Therefore, the function that we want to integrate is:

real integrand(real x,
               real xc,
               array[] real theta,
               array[] real x_r,
               array[] int x_i) {
  real numerator;
  real p;

  real mu = theta[1];
  real sigma = theta[2];
  real delta = theta[3];
  real b = theta[4];

  p = shift_lognormal_pdf(x, mu, sigma, delta);

  numerator = x * p;

  return numerator;
}

What happens here is that, given that the log-normal distribution is shifted by \(\delta\), when we then try to integrate the numerator, our x starts at values just above delta. This, in turn, causes the x - delta term to be near zero, leading to a breakdown.

We can use xc, and define the integrand as:

real integrand(real x,
               real xc,
               array[] real theta,
               array[] real x_r,
               array[] int x_i) {
  real numerator;
  real p;

  real mu = theta[1];
  real sigma = theta[2];
  real delta = theta[3];
  real b = theta[4];

  if (x < delta + 1) {
    p = shift_lognormal_pdf(xc, mu, sigma, delta);
  } else {
    p = shift_lognormal_pdf(x, mu, sigma, delta);
  }

  numerator = x * p;

  return numerator;
}

Why does this work? When our values of x are less than delta + 1 (so, when they’re near delta, given that our lower bound of integration is equal to \(\delta\)), we pass xc as an argument to our shift_lognormal_pdf function. This way, instead of dealing with x - delta in shift_lognormal_pdf, we are working with xc - delta which is equal to delta - x - delta, as delta is the lower endpoint in that case. The delta terms cancel out, and we are left with a high-precision version of x. We don’t encounter the same problem at the upper limit \(b\) so we don’t adjust the code for that case.

Note, xc is only used for definite integrals. If either the left endpoint is at negative infinity or the right endpoint is at positive infinity, xc will be NaN.

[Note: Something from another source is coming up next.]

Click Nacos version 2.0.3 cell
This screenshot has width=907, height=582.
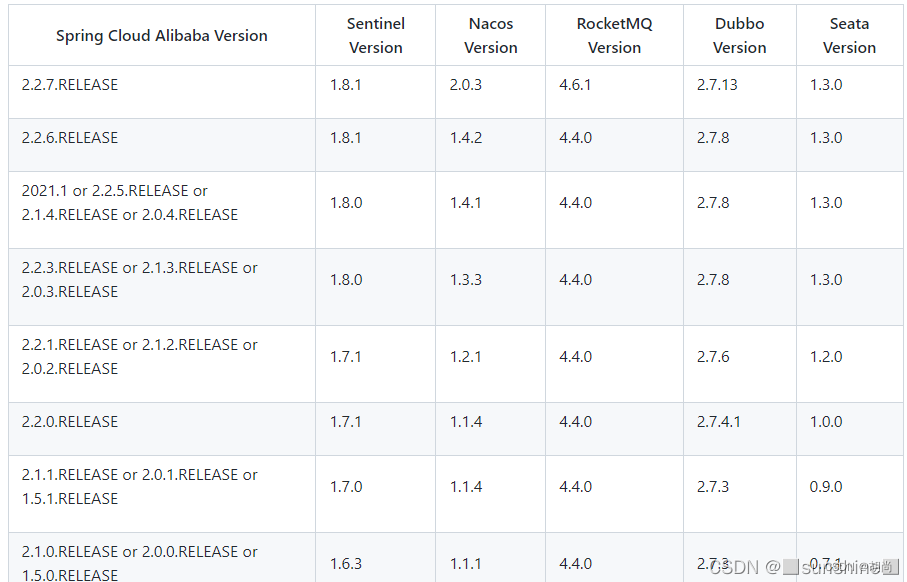click(466, 85)
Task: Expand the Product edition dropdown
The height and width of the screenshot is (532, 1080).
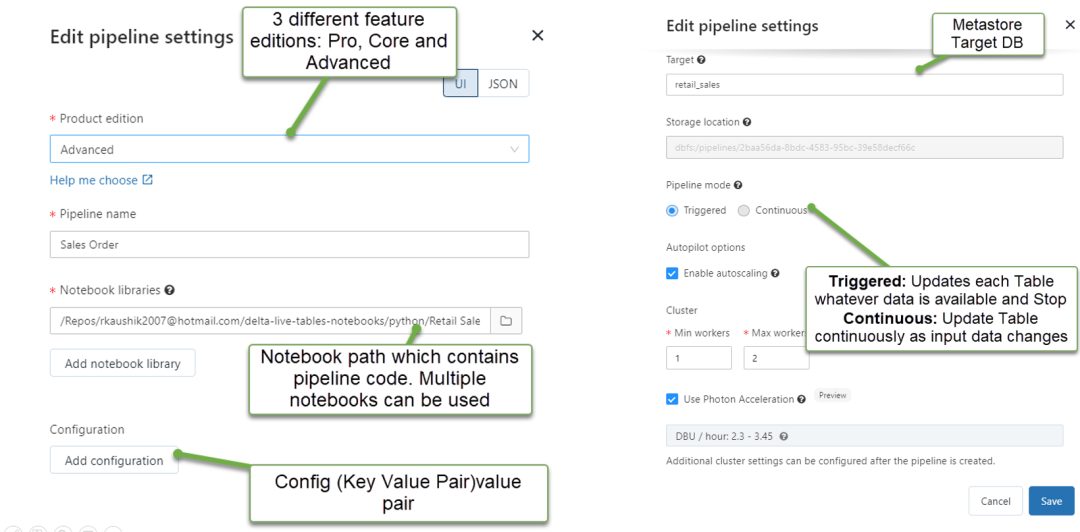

For zero-crossing definite integrals (see section Zero Crossing) the integrals are broken into two pieces (\((a, 0)\) and \((0, b)\) for endpoints \(a < 0\) and \(b > 0\)) and xc is a high precision version of the distance to the limits of each of the two integrals separately. This means xc will be a high precision version of a - x, x, or b - x, depending on the value of x and the endpoints.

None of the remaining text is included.